── Recorded information
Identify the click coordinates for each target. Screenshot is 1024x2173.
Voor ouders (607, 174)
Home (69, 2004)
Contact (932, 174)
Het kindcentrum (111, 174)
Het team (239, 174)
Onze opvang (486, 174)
────
── Recorded information
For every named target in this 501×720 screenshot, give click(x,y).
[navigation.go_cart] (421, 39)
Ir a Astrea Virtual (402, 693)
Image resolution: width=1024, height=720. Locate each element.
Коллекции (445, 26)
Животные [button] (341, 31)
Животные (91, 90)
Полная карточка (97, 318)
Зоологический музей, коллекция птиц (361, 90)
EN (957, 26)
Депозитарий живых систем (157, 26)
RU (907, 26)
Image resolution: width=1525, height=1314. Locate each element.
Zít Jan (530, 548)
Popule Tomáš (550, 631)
────
§ Short exercise:
Please carry over only the stretch of lines from the one containing "For every named" through the one containing "Popule Tomáš (550, 631)", requests included, adding 13 to every number in the coordinates.

§ Written response:
For every named target in this 501×720 screenshot, give click(x,y).
[navigation.go_cart] (434, 52)
Ir a Astrea Virtual (415, 706)
Image resolution: width=1024, height=720. Locate each element.
Коллекции (458, 39)
Животные [button] (354, 44)
Животные (104, 103)
Полная карточка (110, 331)
Зоологический музей, коллекция птиц (374, 103)
EN (970, 39)
Депозитарий живых систем (170, 39)
RU (920, 39)
Image resolution: width=1525, height=1314. Locate each element.
Zít Jan (543, 561)
Popule Tomáš (563, 644)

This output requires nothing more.